1. Originally preferred as a revision application before the Central Government, on transfer to this Tribunal the same is being treated as an appeal. This appeal is directed against the order dated 8th August, 1980 passed by the Appellate Collector of Customs, Bombay. By the said order the learned Appellate Collector upheld the order dated 14.3.1980 passed by the Assistant Collector of Customs under which he ordered enhancement of the c.i.f. price of the goods imported by the appellants from US $ 1150 to US $ 1250 per metric tonne.
2. At the outset the learned consultant for the appellants invited our attention to the order passed by the Assistant Collector. He pointed out that the order of the Assistant Collector states that the indent in the present case was placed in August, 1979 and thereafter has proceeded to compare the ruling price at the relevant time with the price of the imported goods. However, the indent of the appellants in the present case is dated 24.12.1979. According to Shri Krishnamurthy, the Assistant Collector has taken note of some other indent and not the indent of the appellants. Shri Krishnamurthy pointed out another peculiar feature of the order passed by the Assistant Collector. In the said order the Assistant Collector has observed "Since this is not a normal trade discount given to all the buyers, it cannot be allowed.
The discount in question being of a special nature, it is disallowed and the value enhanced." Shri Krishnamurthy pointed out that in the two invoices which covered two items of the bill of entry the prices quoted are net and there is no mention whatsoever of any trade discount having been shown. This according to Shri Krishnamurthy further supports his point that in all probability the Assistant Collector was referring to the record of some other case and not to the record of the appellants' case. Shri Krishnamurthy submitted that ex facie there are serious infirmities in the order passed by the Assistant Collector. As the findings of the Appellate Collector would have been arrived at with reference to the order of Assistant Collector, it could be safely assumed that the material placed before the Appellate Collector was also factually wrong. Shri Krishnamurthy, therefore, submitted that the order of the Assistant Collector as well as the Appellate Collector were not sustainable in Law. He sought suitable relief as prayed by the appellants.
3. On perusal of the record we find that submissions made by Shri Krishnamurthy are correct. The Assistant Collector's order refers to an indent placed in August, 1979 whereas the indent placed by the appellants is dated 24.12 1979. We also observe that the prices quoted in the invoices produced by the appellants along with the B/E show the net c.i.f. price; there is no mention of any discount having been allowed. We also observe that the Assistant Collector in his order has made a mention that the importer had met the Assistant Collector personally and showed all the correspondence in support of his case.

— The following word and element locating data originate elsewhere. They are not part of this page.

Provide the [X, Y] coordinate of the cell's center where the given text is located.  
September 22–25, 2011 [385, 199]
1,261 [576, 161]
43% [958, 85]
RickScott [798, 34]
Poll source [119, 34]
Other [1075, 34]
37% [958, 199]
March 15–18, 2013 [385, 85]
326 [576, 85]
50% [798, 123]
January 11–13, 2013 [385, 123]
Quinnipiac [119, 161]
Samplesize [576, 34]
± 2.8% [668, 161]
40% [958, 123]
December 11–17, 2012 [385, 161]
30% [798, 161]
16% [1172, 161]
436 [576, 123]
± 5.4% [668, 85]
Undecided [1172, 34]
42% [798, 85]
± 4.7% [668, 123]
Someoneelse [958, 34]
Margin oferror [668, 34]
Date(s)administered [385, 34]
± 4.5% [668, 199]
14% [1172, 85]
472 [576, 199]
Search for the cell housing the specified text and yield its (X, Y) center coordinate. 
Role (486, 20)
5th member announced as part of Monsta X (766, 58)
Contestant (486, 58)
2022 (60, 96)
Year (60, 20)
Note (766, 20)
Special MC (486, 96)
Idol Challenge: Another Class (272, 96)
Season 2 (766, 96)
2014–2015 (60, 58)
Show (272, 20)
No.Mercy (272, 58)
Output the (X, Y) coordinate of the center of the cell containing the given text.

However, the Assistant Collector has not adverted to the nature of the correspondence which was shown to him and why such evidence was discarded by him. More importantly, no cogent ground has been advanced by the Assistant Collector to justify his decision to enhance the assessable value of the goods from USS 1150 to USS 1250 per metric tonne. All the above mentioned infirmities are of a serious nature and show a lack of proper application of mind to such an important matter on the part of the lower authorities. We have, therefore, no hesitation to set aside order dated 14.3.1980 passed by the Assistant Collector and order dated 8.8.1980 passed by the Appellate Collector of Customs, Bombay, confirming the aforesaid order of the Assistant Collector. In the result, the appeal is allowed and the matter is remanded to the Assistant Collector for de novo adjudication. The Assistant Collector will afford opportunity to the appellants to produce all available material in support of their claim. Likewise, it will be open to the lower authorities to rely on contemporaneous documentary material or such other evidence that may be in their possession and relevant to the present case.
4. As it is an old matter it should be disposed on a high priority basis.